Salman Khan, founder of the Khan Academy, which offers more than 2,000 free YouTube videos covering almost every subject under the sun, and Joel Klein, former chancellor of New York City public schools who spearheaded New York’s iZone and who’s currently with NewsCorp, brought up intriguing points.
These are some of the ideas that stood out from the public discussion (paraphrased).

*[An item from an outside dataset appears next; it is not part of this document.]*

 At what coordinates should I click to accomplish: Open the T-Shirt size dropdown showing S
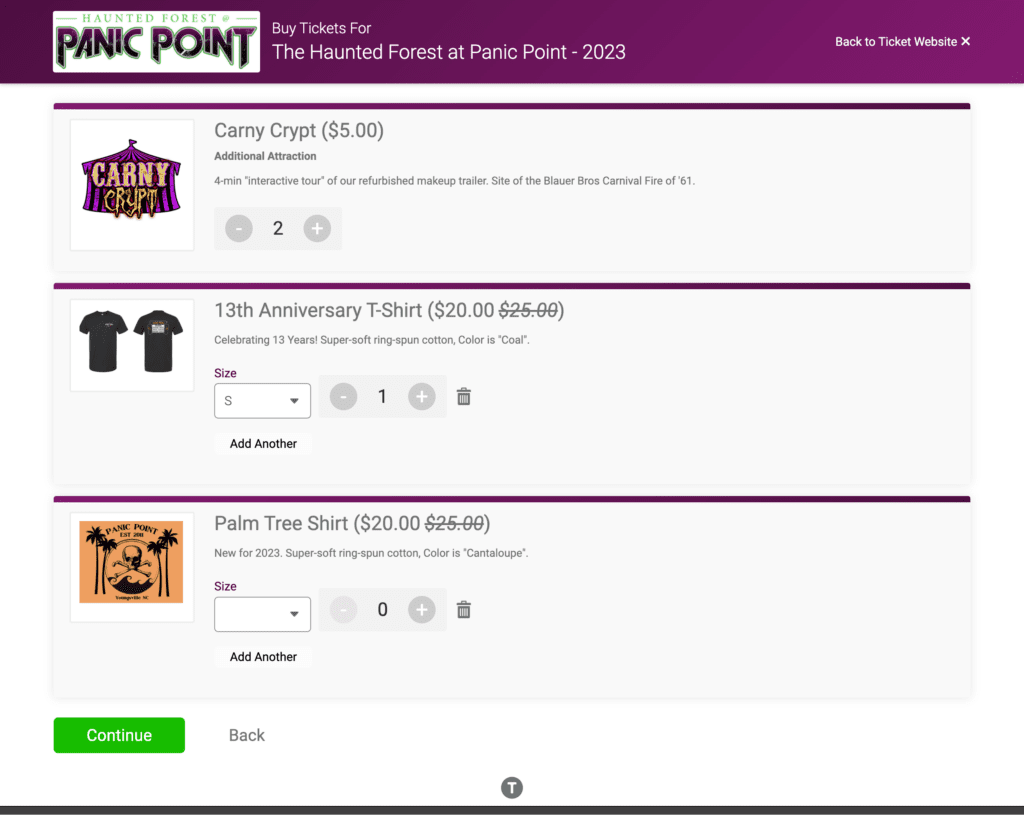[x=263, y=400]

ON THE CURRENT LANDSCAPE IN EDUCATION INNOVATION:
Joel Klein: Where we are today is a lot better place in terms of discussion, but not in terms of results compared to 10 years ago. What we’re doing now is building a system empowered by technology with a huge infusion of private capital aimed at bringing a total delivery system. Eventually, we’ll have far fewer teachers who are paid much more. Education would be data-driven, customized, will engage kids, differentiate instruction, and value human capital in a different way. What we’re doing now is trying to reform a broken delivery system rather than create an effective delivery system.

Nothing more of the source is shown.